Arrange $m+n$ students on a circle forming the arcs on which any two students are in the same class, and as few arcs as possible. Obviously with this division, two adjacent arcs contain students who are not in the same class. We claim that the number of students have candies is exactly the same as the number of arcs with at least $i+1$ people. Indeed, if there is a student $X$ with $i$ candies, that means on the left hand side of $X$, there are exactly $i$ classmates, so the arc contains at least $i+1$ people. On the other hand, for each arc that has at least $i+1$ people, the $i+1$ students from the left side has exactly $i$ candies.

a) Since the number of students with $i$ candies is equal to the number of arcs with at least $i+1$ people, the number of students without candy is exactly the same as the number of arcs. On the other hand, the number of students with $i$ candies is equal to the number of arcs with at least $i+1$ people, and does not exceed the number of arcs of people, so the number of students that have $0$ candies is the largest. We will prove that the maximum number of arcs is $$2\min (m,n).$$ Suppose that $m\le n$. Obviously, the maximum number of arcs that students are both in class $A$ is $m$. On the other hand, the number of arcs containing students from $A$ is equal to the number of arcs containing students from $B$, because between $2$ consecutive arcs containing $A$ classmates there is exactly $1$ arc containing $B$ classmates. So the number of arcs is twice times the number of arcs containing students from $A$ and no more than $2m$. Equivalently, a group has at most $2m$ students. The equality is obtained when we arrange the $m$ arcs with $1$ student from class $A$, and $m$ arcs of students from $B$.

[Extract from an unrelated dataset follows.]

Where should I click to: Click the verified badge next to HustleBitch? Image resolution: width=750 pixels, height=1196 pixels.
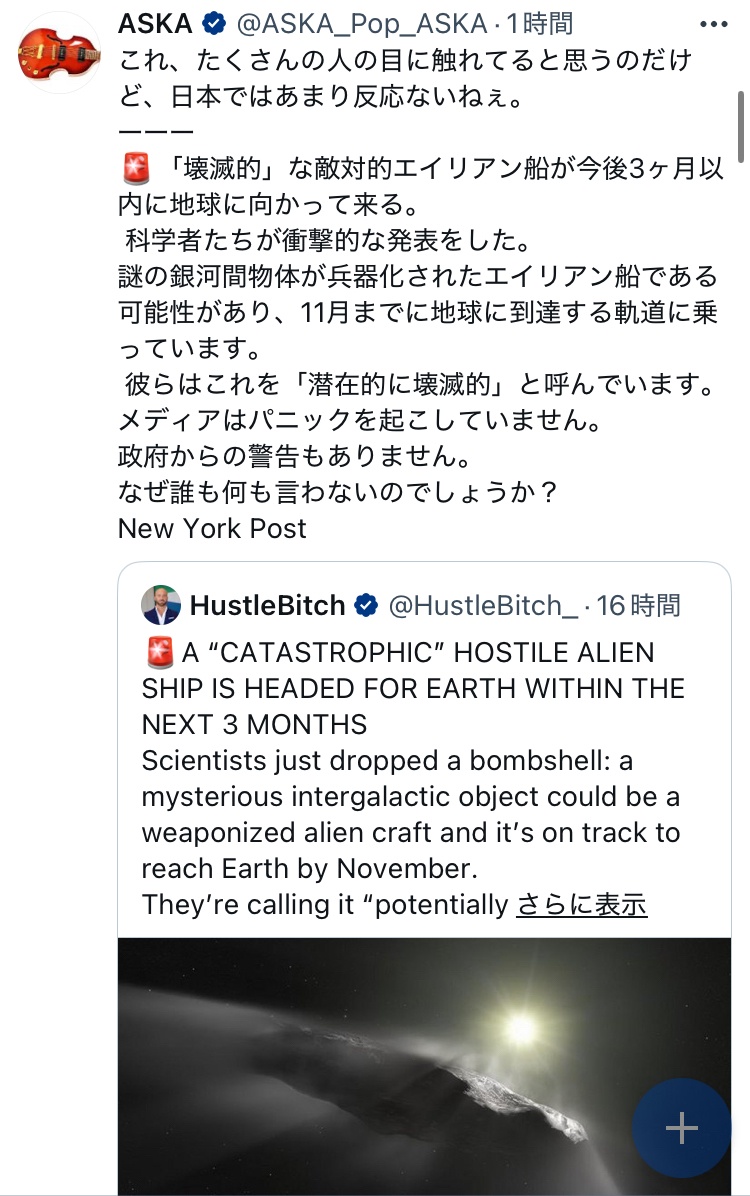pyautogui.click(x=367, y=606)

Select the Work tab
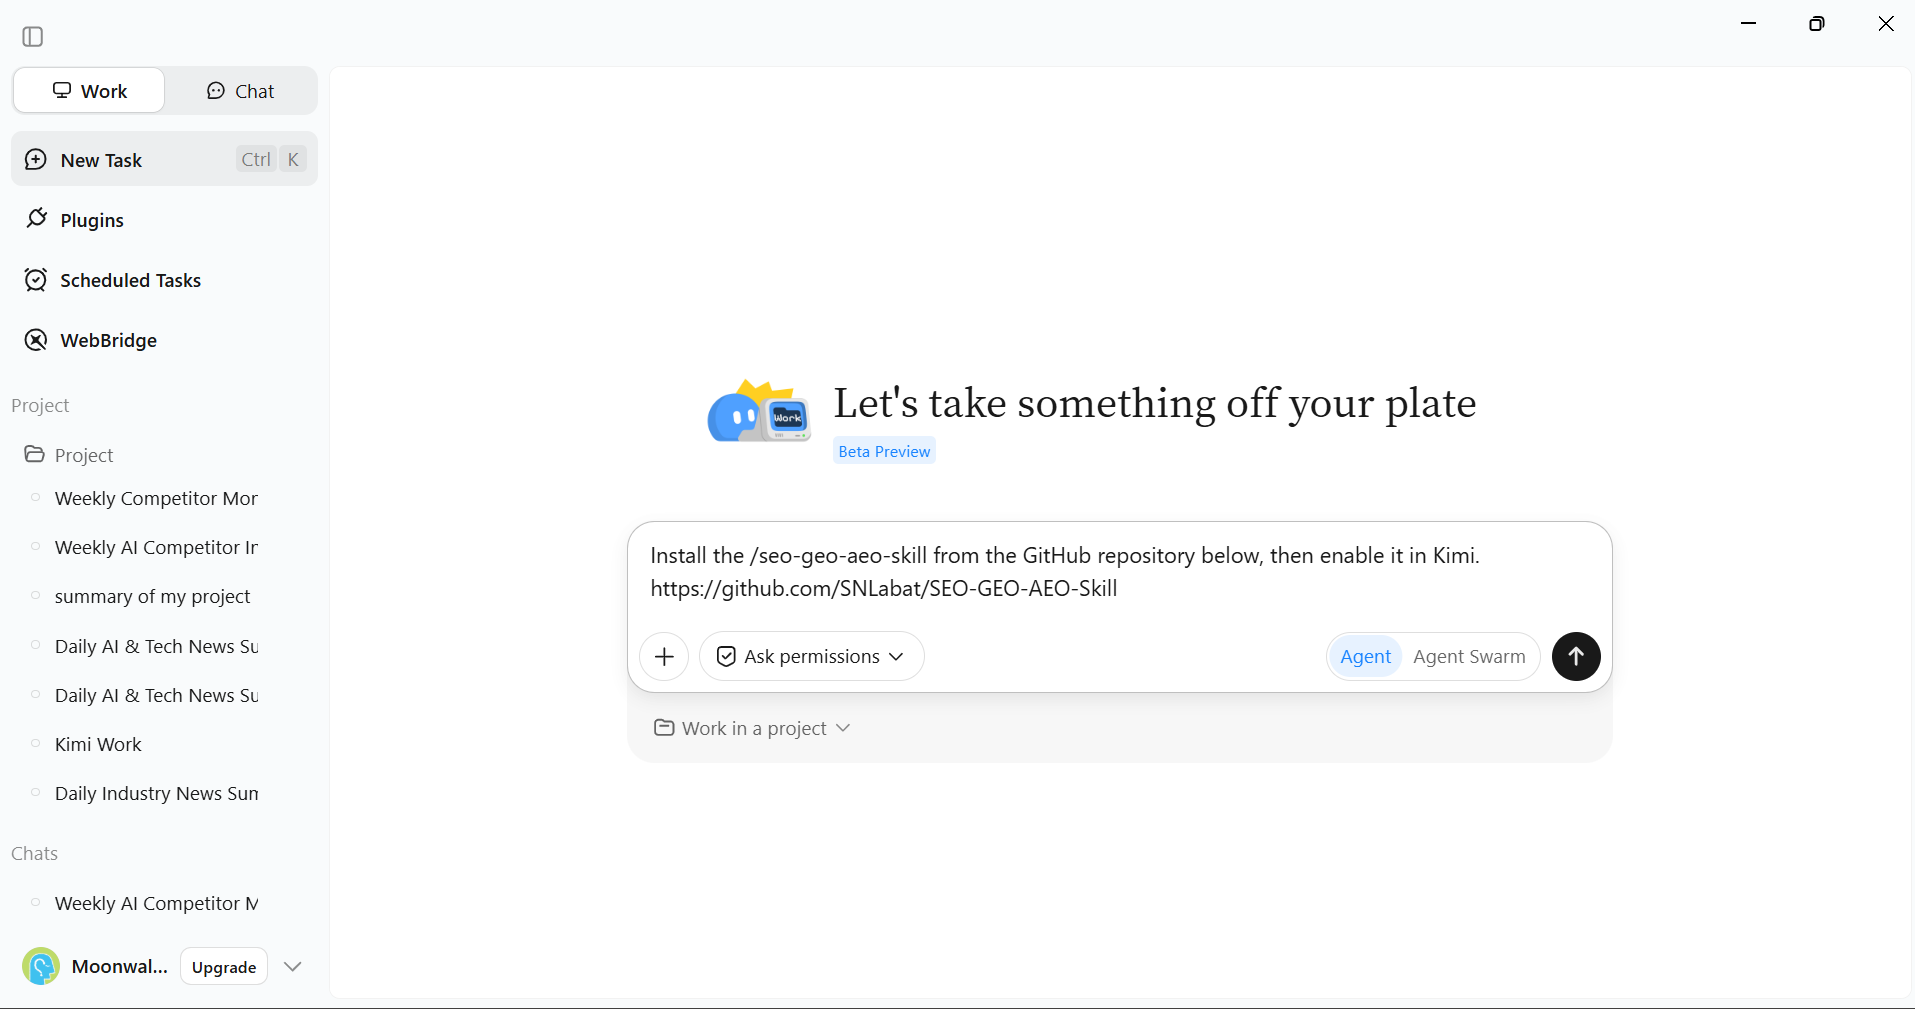point(89,91)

b) For the same argument as above, the number of arcs containing at least $2$ people is equal to the number of students having $1$ of candy, an arc contains at least $i+1$ where $i>1$ does not exceed the number of arcs containing at least $2$ people, so we count the number of arcs containing at least $2$ person and find the maximum number of such arcs. Assume $m\le n$. If there are $x$ arcs of students from $A$ then there are $x$ arcs of students from $B$. Suppose there are $a$ arcs with at least $2$ classmate of $A$ and $b$ arcs with at least $2$ classmate of $B$. We have two cases. If $m<n$ or $m=n$ and they are even. Since the number of arcs includes exactly $1$ classmate of $A$ does not exceed $m-2a$, so the maximum number of arcs is $m-a$. Thus, $m-a\ge x\ge b$ or $m\ge a+b$. We show the equality holds. If $m=2k$ then divide $A$ into $k$ arcs, each arc has at least $2$ students, this is possible because $m\le n$. So there are $2k$ arcs.

◦ If $m=2k-1$ then divide class $A$ into $k-1$ arcs of $2$ person and remaining $1$ person. Since $m<n$, then $n\ge 2k$, class $B$ can be divided into $k$ arcs, each of which has at least $2$ people. Therefore, we get $2k-1$ arcs with at least $2$ students and a group has at most $m$ students. • If $m=n=2k+1$. It's easy to see $2a<m$ and $2b<n$ so $a,b<k$ or having a maximum of $2k$ also has at least $2$ people. The equality holds if dividing each class into $k$ arcs, where $k-1$ contains $2$ friends and $1$ arc contains $3$ friends and then alternates on the circle.

In conclusion, the answer is $m-1$ when $m=n$ is odd and $\min (m,n)$ in the rest of the cases. $\square$